Paradoxically, though, as a composer I’m constantly put in the position of having to imagine sounds before I can ever hear them in the corporeal world. Basically that’s what composers do. Whereas most recipes, aromatic formulas, and SmartDraw diagrams are as comprehensible to me as Ancient Babylonian cuneiform tablets, I can usually decipher a musical score and have no problem creating scores of my own.

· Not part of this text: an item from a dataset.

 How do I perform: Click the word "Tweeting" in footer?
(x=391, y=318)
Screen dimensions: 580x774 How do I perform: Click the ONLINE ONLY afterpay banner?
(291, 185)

This discrepancy between my senses puzzles me somewhat. Shouldn’t the mental ability to fathom any of these ciphers be roughly the same? Admittedly the chemistry required to understand perfume making would probably throw most people off, but the others are not rocket science, or even Labanotation (the elaborate notation system for dance first proposed by Rudolf von Laban back in 1928 which few choreographers understand to this day). In fact, musical scores are way more cryptic than food recipes, which after all just use words, or SmartDraw diagrams, which present reasonable two-dimensional simulacra of physical layouts. Music notation often does not look all that much like what it is supposed to be representing, so it requires even more imagination to ferret out meanings from it. But perhaps, ironically, the extra layers of abstraction in music notation are what make it more coherent to me. Music notation coheres in much the same way as the abstract letter configurations you are currently reading in order to form syntactical coherence in your mind, which are generally way more malleable and universal than pictographic communication. Why is it then that so many people find music notation completely unfathomable? And are folks who can’t read music better able process floor plans or to taste complete meals in their minds just by reading through a cookbook? Oh, to be able to equally make sense of all of these things!

Of course, even if all of these codes made equal sense, ultimately they’re all inexact. Great chefs can make a so-so recipe into an amazing meal. Adept interior designers can similarly take abstruse makeshift diagrams and work wonders; other people on AMC’s staff are taking on that role with gusto, not me. And every composer knows that an interpreter can take a score and go somewhere with it that can be completely different from what the composer originally intended. It’s something that gives many composers—myself included—quite a bit of anxiety, although sometimes composers can also be overjoyed when something sounds great even if it was not quite what they had originally imagined.